Part of learning to be an effective leader is drawing on the right lessons from the leaders you must follow along the way. I call this followership and intend to write more about it someday. In the meantime, here is something I read in Colonel Robin Olds' excellent memoir, "Fighter Pilot," written by his daughter Christina Olds.

— James Albright





Colonel Robin Olds

In 1945, then Major Robin Olds was asked to report to see the four star general in charge of U.S. Strategic Air Forces in Europe, General Carl A. "Tooey" Spaatz. Olds at this point was a "double ace," having shot down twelve German aircraft while flying the P-38 Lighting and the P-52 Mustang. The general had some advice, which Olds recalled for his memoirs.

I felt as though General Spaatz were my father. His manner was warm and personal, not at all military. He looked at me a moment and said, "Robin, I have some advice for you. You've told me you intend staying in the service. That's good and I'm glad. Now, I know advice is cheap and often suspect, but here goes. You've had a good start and there's a long road in front of you, but ,always remember this: Your most difficult problem will be the people. In the military, they mostly divide themselves into four major categories: There are the 'me-firsters,' the 'me-tooers,' the 'deadwood,' and the 'dedicated.' You are among the minority, the 'dedicated.' Stick with them, search them out, and work hard to be worthy of their company. You won't be popular with a lot of your bosses who act dedicated but really aren't, and that can make life difficult at times. Beware of the 'deadwood.' Most of them mean well and, in their own way, try hard, are loyal, and are even useful. But too often they'll botch things up and get you and your outfit in trouble.
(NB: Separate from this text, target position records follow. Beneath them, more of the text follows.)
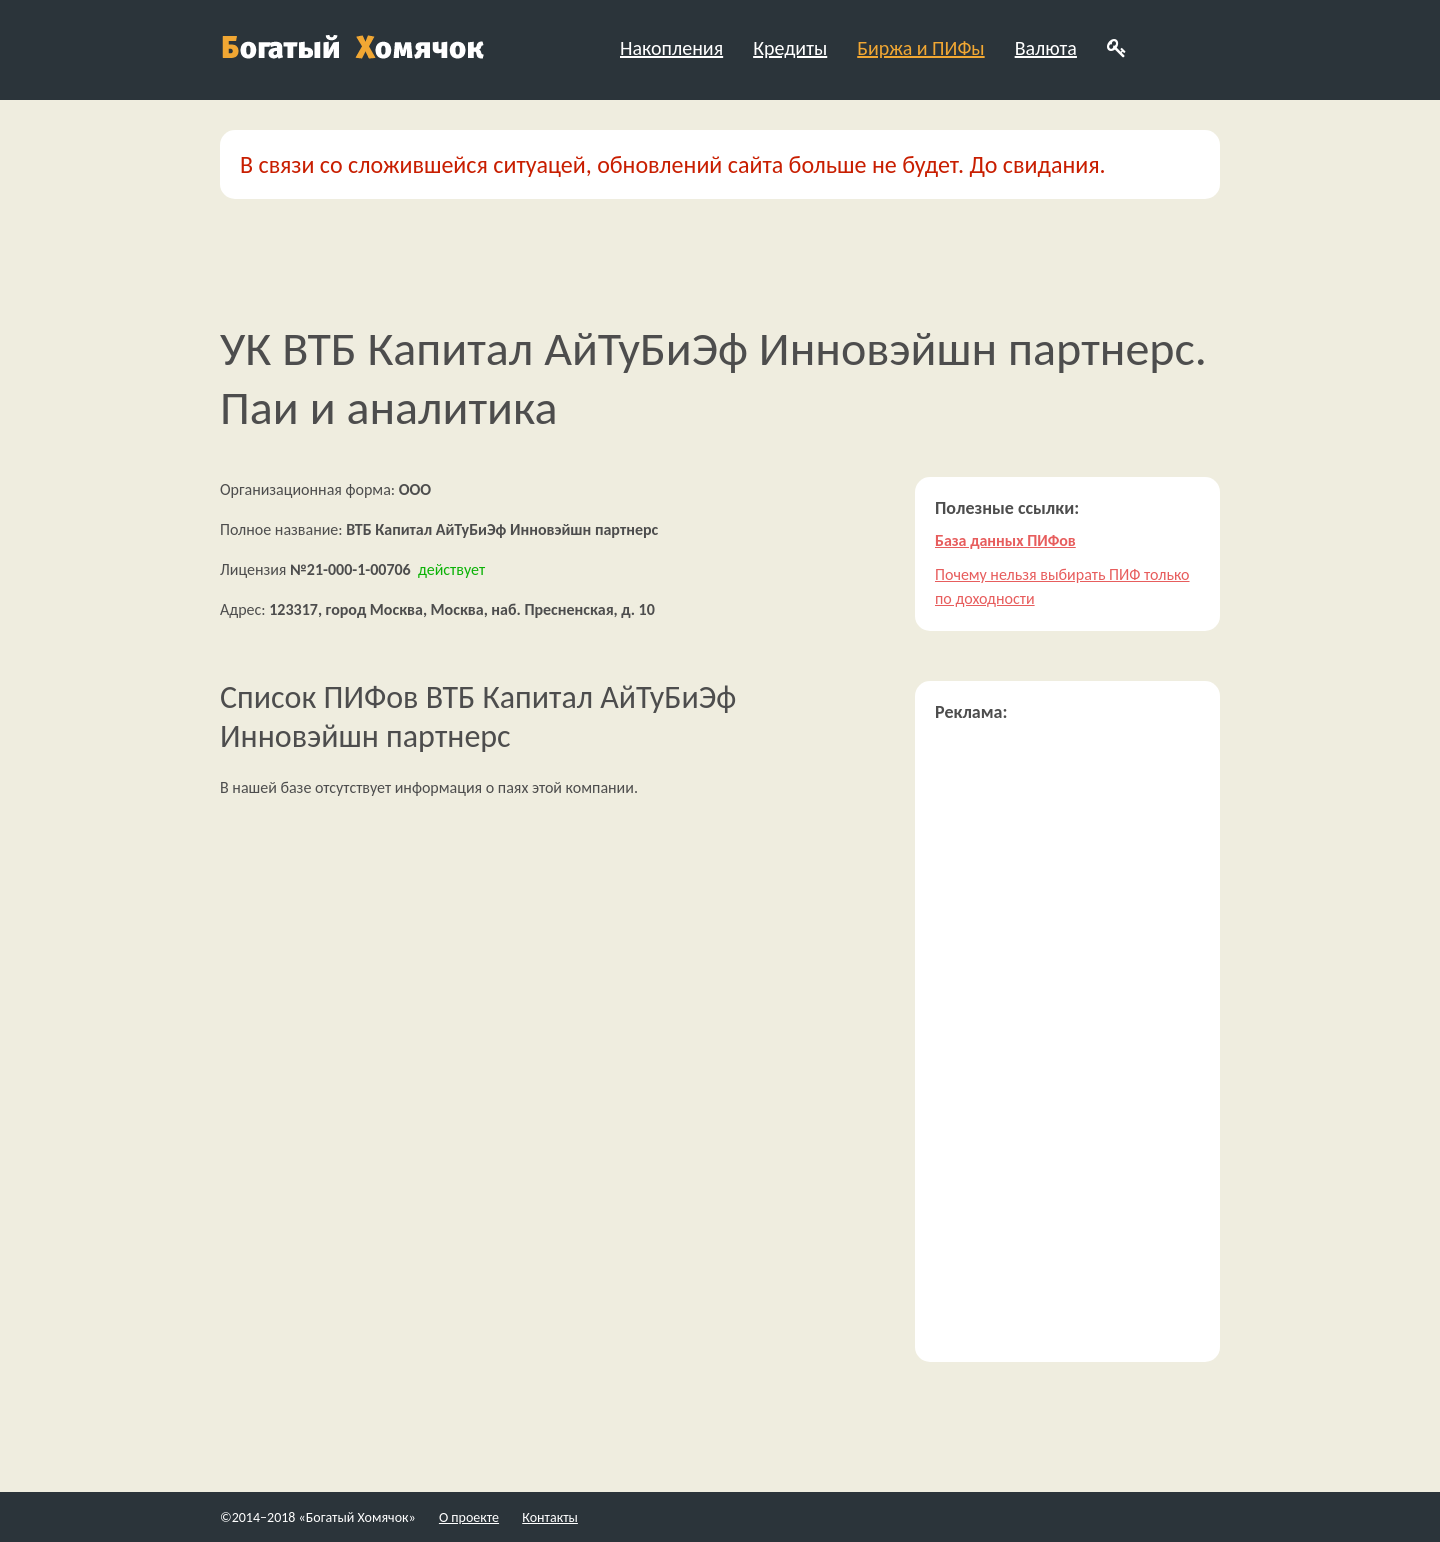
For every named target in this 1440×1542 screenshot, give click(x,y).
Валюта (1046, 48)
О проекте (469, 1517)
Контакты (550, 1517)
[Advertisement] (1067, 1042)
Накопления (671, 48)
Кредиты (790, 48)
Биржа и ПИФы (920, 48)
"Watch out for the 'me-tooers.' These guys will tell you whatever they think you want to hear. They borrow thoughts and ideas from others and present them to you as though they were their own. They are the opportunists who look for every avenue to advance themselves, without sticking their own necks out. They ride someone's coattails and try to make themselves indispensable to the boss. Believe me, they are not to be trusted. You don't want yes-men around you, but you can't always avoid them."
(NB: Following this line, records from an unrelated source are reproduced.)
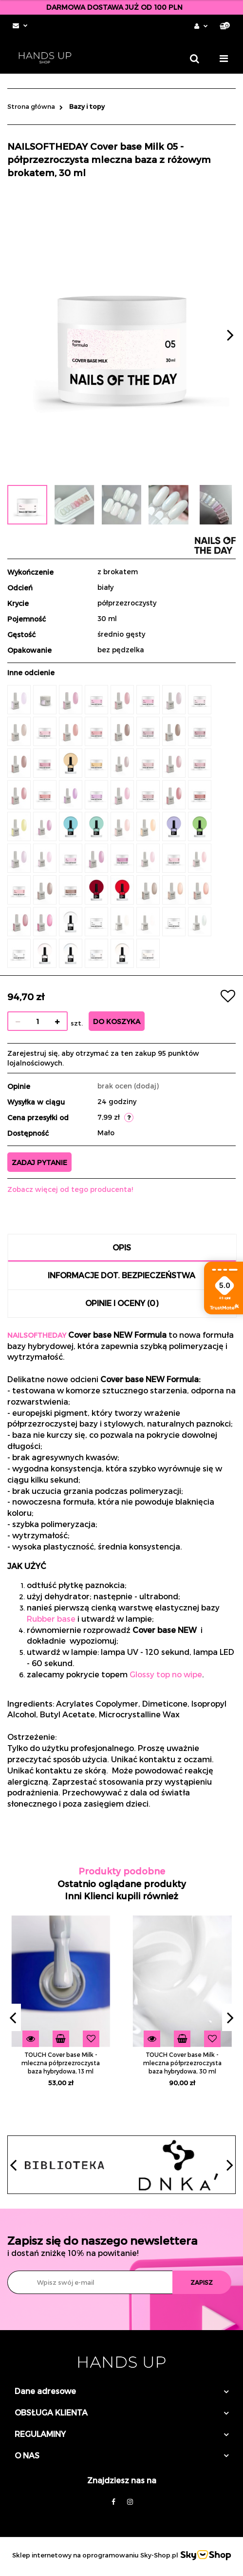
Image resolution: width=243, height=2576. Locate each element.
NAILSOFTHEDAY (36, 1335)
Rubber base (51, 1618)
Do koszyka (116, 1021)
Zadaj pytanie (39, 1162)
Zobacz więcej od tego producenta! (70, 1189)
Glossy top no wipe (166, 1674)
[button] (225, 26)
Spaatz went on to warn, "The worst and most dangerous are the "me-firsters." Most of them are intelligent and totally ruthless. They use the service for their own gain and will not hesitate to stick a knife in your back at the slightest indication you might stand in their way. They seem arrogant, but don't be fooled. They are really completely lacking in true self-confidence. Do you understand all that?"

I nodded, knowing that if I didn't understand all of it in that moment, I sure as hell would remember and understand it in the future.

General Spaatz smiled and stood up. He reached out and shook my hand.

Source: Fighter Pilot: The Memoirs of Legendary Ace Robin Olds,



(Source material)

Olds, Christina and Rasimus, Ed, Fighter Pilot: The Memoirs of Legendary Ace Robin Olds, St. Martin's Griffin, New York, 2010.